WAN replication is a hard problem and glossing over it by waving your hands is a disservice to readers.

"Real" solutions are to run a database that is tolerant of partitioning, and have application level code to resolve the inevitable conflicts. Riak, Cassandra and other Dynamo inspired projects offer this. On the other hand you can use a more consistent store and hide the latency with write-through caching (this is how Facebook does it with memcached + MySQL), but now you have application code that deals with managing this cache.

Either way you have to have very specific application code to handle these scenarios, and you may even run a combination of solutions for different types of data you need to store. There is no silver bullet, there is no framework or product that does it for you.

3 comments

Most of the current MongoDB drivers support routing read queries to the lowest latency replica set member - this solves part of the problem.

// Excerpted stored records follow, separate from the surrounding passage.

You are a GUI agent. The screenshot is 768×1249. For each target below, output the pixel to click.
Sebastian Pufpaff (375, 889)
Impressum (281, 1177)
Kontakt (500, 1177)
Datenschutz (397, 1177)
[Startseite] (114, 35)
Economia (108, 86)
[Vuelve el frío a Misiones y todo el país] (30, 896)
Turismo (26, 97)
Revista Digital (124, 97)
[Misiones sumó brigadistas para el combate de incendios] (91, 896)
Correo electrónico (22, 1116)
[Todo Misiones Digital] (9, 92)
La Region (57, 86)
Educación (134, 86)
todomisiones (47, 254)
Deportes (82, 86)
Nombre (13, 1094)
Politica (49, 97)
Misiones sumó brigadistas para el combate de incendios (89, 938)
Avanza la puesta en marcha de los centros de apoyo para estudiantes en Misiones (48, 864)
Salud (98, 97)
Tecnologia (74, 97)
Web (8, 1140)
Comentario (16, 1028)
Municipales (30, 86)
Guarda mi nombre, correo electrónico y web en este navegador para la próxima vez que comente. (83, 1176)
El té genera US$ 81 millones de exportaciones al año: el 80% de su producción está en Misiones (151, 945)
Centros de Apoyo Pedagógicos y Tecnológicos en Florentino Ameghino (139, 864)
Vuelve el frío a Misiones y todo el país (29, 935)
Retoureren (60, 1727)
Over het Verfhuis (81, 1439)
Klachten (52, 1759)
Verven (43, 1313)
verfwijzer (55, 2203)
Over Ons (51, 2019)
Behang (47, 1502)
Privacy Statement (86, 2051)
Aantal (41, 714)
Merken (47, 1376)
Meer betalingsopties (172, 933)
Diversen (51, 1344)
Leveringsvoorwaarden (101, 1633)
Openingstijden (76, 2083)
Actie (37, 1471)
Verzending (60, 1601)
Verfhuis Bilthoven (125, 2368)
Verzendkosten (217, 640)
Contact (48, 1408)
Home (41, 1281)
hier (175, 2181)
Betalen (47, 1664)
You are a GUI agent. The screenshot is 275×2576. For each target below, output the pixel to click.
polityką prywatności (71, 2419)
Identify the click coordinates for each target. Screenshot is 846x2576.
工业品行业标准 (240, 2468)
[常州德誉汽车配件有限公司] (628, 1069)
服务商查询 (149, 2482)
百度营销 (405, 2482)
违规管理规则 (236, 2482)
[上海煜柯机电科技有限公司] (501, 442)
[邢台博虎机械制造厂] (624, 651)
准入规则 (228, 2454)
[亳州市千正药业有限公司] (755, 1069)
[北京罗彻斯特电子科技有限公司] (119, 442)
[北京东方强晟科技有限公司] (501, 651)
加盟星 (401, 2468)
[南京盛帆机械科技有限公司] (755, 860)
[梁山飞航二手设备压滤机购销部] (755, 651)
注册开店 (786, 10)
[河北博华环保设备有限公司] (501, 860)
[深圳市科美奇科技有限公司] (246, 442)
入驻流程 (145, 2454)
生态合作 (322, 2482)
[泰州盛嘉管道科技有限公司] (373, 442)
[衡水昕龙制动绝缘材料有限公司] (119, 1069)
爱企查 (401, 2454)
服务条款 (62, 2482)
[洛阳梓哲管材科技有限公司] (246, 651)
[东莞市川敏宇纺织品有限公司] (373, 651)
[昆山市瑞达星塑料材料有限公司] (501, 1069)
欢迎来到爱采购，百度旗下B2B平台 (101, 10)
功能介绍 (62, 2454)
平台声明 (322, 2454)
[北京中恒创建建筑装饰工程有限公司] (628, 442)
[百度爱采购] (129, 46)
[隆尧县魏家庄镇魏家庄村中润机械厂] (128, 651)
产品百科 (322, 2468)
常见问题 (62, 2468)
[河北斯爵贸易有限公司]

Choice of database when planning a project is a more fundamental problem, knowing what to use and why - is the trade off for Riak / Cassandra worth it over MongoDB or even MySQL? This people decide on a per-project basis and of course when starting don't always make the right longer term choice.

Running a multi-region Cassandra cluster is ill advised. Cassandra (and Dynamo databases in general) are quite chatty. I think Netflix has implemented some multi-region clusters. Other companies too I'm sure. But it will certainly give you heaps of new challenges (and heaping bandwidth bills.)
Your information is obsolete. Cassandra will only send a single copy of your updates cross-region, which will then be rereplicated within each region if necessary.
That's certainly good news. Appreciate the correction.
I agree wholeheartedly. HA is hard, a single blog post won't even halfway cover it.
HA isn't actually hard, but it does require some forethought and chosing some technologies which aren't neccesarily cool. However, I would submit that building HA capabilities into a cat photo sharing or microblogging site is sortof overkill, most people don't need it. Just take the hit and move on, people are getting more and more used to sites being down/failing and just retry later. As much as I hate to say it, I do think its fairly accurate.
You pose an interesting question that I want to see answered: do users of B2C sites actually care when the site is down? Does it decrease MAU? Your intuition is that it does not, but I'd love to see some data.
Agreed, this is just a rough guide to it :-)
A really rough guide. Rough enough that I thought of each of these points last night at 1 am while extremely groggy and trying to bring back the 7 or so instances we lost in the outage.

I guess it is a good play to get traffic to your site.